This study was the preliminary stage of an expert consensus consultation. We drew on our collective experience of evaluating and synthesising evidence of PHP interventions that fall within the scope of Cochrane Public Health to purposively select a diverse range of interventions and compare these with the original TIDieR checklist and to assess whether additional reporting items were needed. Interventions studied included tobacco and alcohol regulation, health service reorganisation, welfare system changes, conditional incentives for behaviour change, and environmental or infrastructural improvement programmes. Intervention descriptions from published evaluations were abstracted independently by four authors. Items that could be fitted into TIDieR were identified, and new categories were developed for those items that did not fit the existing template. A revised TIDieR-PHP reporting template was created through an iterative process of incorporating items into the draft template and testing them against additional interventions.

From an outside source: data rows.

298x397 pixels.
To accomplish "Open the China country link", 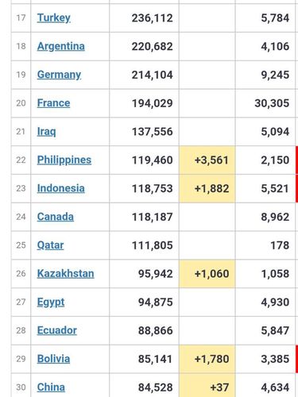I will pos(51,387).
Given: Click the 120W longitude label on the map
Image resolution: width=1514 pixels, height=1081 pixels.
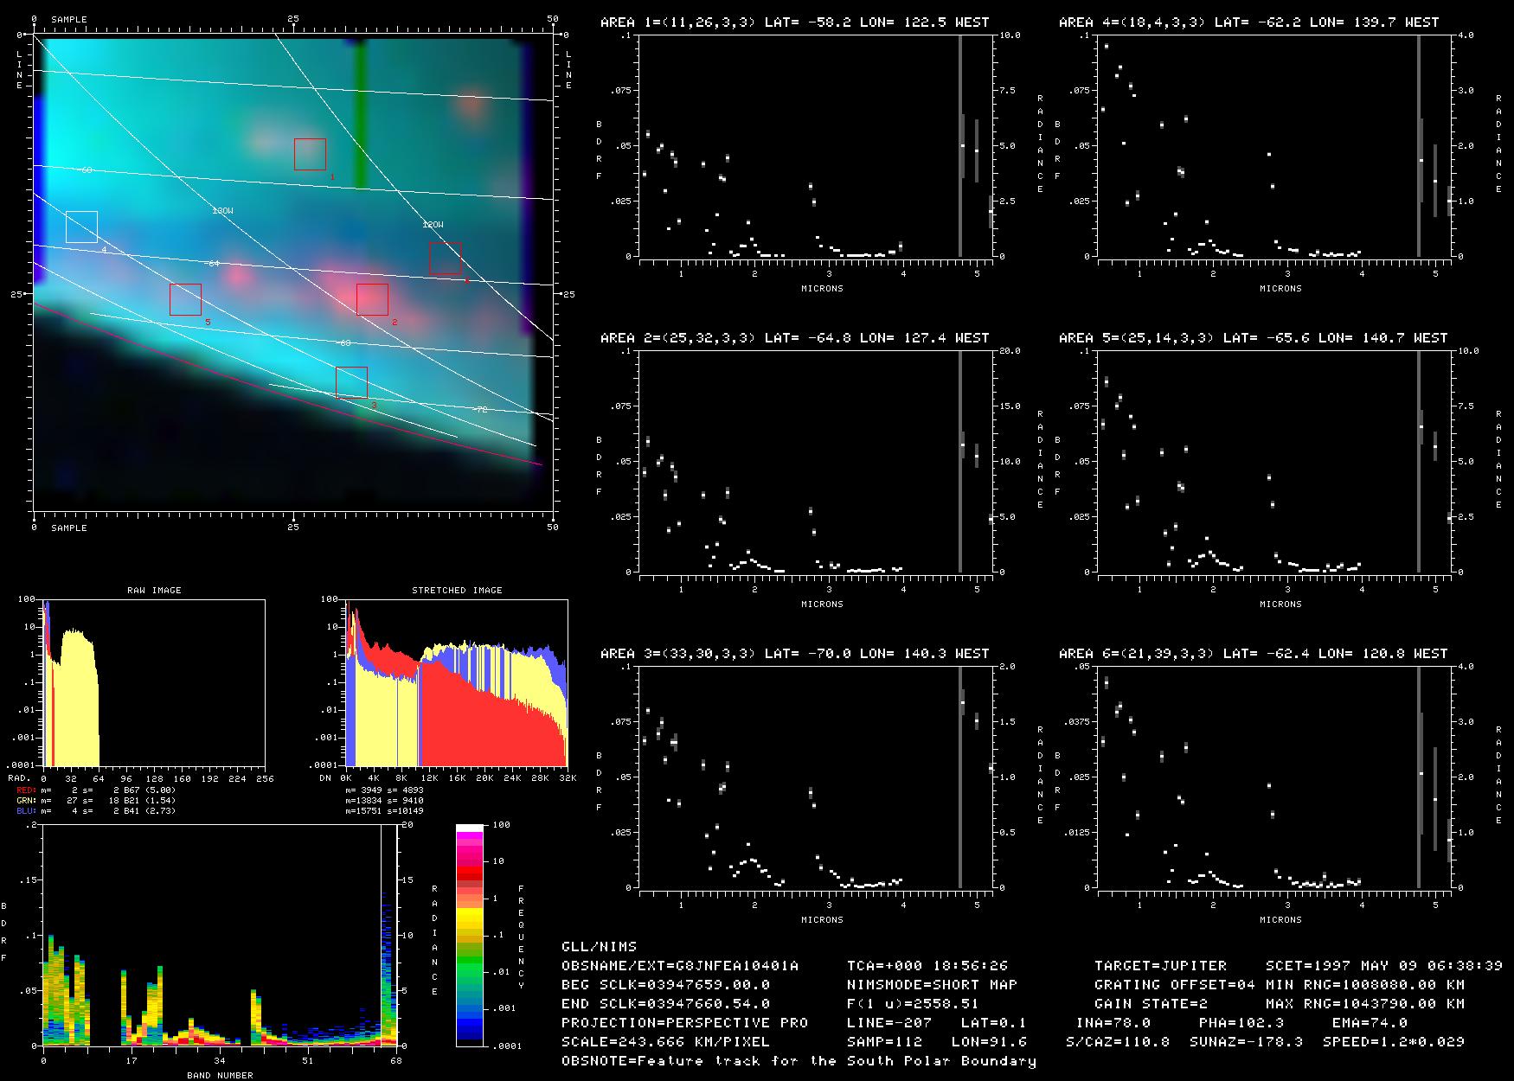Looking at the screenshot, I should point(433,225).
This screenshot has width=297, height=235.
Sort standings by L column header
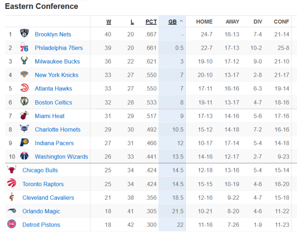click(132, 22)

Six example intervention studies were selected for analysis, covering categories including incentive-based, regulatory, infrastructural, material benefits, systems and policy, and taxation and pricing interventions. Many population-level interventions have characteristics that do not fit well within the existing TIDieR framework, but affect intervention implementation and success. Attributes of PHP interventions not adequately captured include the policy and organisational setting of the intervention; political acceptability and relevant co-interventions; and key features of the dose involved (eg, for interventions offering transfer payments or imposing sanctions).
This preliminary stage of the development of TIDieR-PHP found that important features of population-level interventions might not be easily captured by existing guidelines. TIDieR-PHP aims to provide guidance for reporting population health and policy interventions so that learning from population health research is maximised. It will be further developed via a modified Delphi survey.
None.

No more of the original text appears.